Massachusetts General Hospital - Harvard Medical School, Boston, MA, USA.
Interspeech. 2024 Sep;2024:927-931. doi: 10.21437/interspeech.2024-2236.
Magnetic Resonance Imaging (MRI) allows analyzing speech production by capturing high-resolution images of the dynamic processes in the vocal tract. In clinical applications, combining MRI with synchronized speech recordings leads to improved patient outcomes, especially if a phonological-based approach is used for assessment. However, when audio signals are unavailable, the recognition accuracy of sounds is decreased when using only MRI data. We propose a contrastive learning approach to improve the detection of phonological classes from MRI data when acoustic signals are not available at inference time. We demonstrate that frame-wise recognition of phonological classes improves from an f1 of 0.74 to 0.85 when the contrastive loss approach is implemented. Furthermore, we show the utility of our approach in the clinical application of using such phonological classes to assess speech disorders in patients with tongue cancer, yielding promising results in the recognition task.

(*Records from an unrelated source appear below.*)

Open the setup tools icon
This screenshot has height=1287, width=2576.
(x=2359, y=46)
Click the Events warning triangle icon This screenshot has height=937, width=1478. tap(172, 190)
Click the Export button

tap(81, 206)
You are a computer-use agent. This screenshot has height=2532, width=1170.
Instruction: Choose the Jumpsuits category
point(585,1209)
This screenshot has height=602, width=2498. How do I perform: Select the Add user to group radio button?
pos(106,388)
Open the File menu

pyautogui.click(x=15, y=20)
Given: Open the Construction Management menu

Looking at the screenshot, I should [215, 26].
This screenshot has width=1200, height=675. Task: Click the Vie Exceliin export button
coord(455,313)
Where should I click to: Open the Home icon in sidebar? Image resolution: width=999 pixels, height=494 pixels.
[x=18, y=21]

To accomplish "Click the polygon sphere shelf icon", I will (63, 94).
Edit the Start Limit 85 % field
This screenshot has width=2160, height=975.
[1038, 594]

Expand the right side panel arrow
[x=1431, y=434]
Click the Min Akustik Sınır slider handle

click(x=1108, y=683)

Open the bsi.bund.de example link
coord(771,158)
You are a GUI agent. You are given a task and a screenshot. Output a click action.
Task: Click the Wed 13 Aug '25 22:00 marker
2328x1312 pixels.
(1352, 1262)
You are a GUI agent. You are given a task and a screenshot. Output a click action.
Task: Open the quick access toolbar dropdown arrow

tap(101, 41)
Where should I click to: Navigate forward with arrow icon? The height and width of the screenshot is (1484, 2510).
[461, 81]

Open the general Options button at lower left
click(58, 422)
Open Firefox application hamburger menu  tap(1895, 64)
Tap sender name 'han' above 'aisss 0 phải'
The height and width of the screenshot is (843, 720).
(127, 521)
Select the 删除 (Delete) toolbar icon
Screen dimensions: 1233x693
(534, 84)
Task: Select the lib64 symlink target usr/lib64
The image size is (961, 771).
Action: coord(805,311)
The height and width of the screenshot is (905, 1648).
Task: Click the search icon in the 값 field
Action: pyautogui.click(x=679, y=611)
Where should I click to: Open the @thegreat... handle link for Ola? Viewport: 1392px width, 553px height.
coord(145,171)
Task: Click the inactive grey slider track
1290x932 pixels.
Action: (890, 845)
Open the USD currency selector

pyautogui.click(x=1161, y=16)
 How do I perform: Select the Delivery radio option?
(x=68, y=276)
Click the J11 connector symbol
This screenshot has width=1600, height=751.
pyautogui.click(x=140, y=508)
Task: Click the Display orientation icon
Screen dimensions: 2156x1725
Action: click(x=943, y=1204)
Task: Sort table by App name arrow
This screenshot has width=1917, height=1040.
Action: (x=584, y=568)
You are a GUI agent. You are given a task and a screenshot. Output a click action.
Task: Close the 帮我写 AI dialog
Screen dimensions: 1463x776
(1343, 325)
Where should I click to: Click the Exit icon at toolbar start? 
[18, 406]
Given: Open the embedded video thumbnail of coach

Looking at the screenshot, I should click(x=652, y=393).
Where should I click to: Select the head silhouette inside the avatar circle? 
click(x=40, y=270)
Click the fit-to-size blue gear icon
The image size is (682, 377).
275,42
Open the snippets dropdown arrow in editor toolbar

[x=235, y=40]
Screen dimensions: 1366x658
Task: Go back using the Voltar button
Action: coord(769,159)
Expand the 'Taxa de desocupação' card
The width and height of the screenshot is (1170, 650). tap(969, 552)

磁共振成像(MRI)通过捕获声道动态过程的高分辨率图像,能够分析言语产生过程。在临床应用中,将MRI与同步语音记录相结合可改善患者预后,特别是在使用基于音系学的方法进行评估时。然而,当没有音频信号时,仅使用MRI数据时声音的识别准确率会降低。我们提出一种对比学习方法,以在推理时没有声学信号的情况下,提高从MRI数据中检测音系类别的能力。我们证明,当实施对比损失方法时,音系类别的逐帧识别f1值从0.74提高到了0.85。此外,我们展示了我们的方法在临床应用中的效用,即使用此类音系类别来评估舌癌患者的言语障碍,在识别任务中取得了有希望的结果。